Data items
---*---
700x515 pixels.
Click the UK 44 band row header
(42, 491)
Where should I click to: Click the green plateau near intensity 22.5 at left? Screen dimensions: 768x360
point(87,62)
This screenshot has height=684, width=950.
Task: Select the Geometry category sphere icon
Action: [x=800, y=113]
---*---
§ **Activity**: Without any change, reproduce the data in full.

§ **Task response**:
700x515 pixels.
Click the UK 44 band row header
(42, 491)
Where should I click to: Click the green plateau near intensity 22.5 at left? Screen dimensions: 768x360
point(87,62)
This screenshot has height=684, width=950.
Task: Select the Geometry category sphere icon
Action: [x=800, y=113]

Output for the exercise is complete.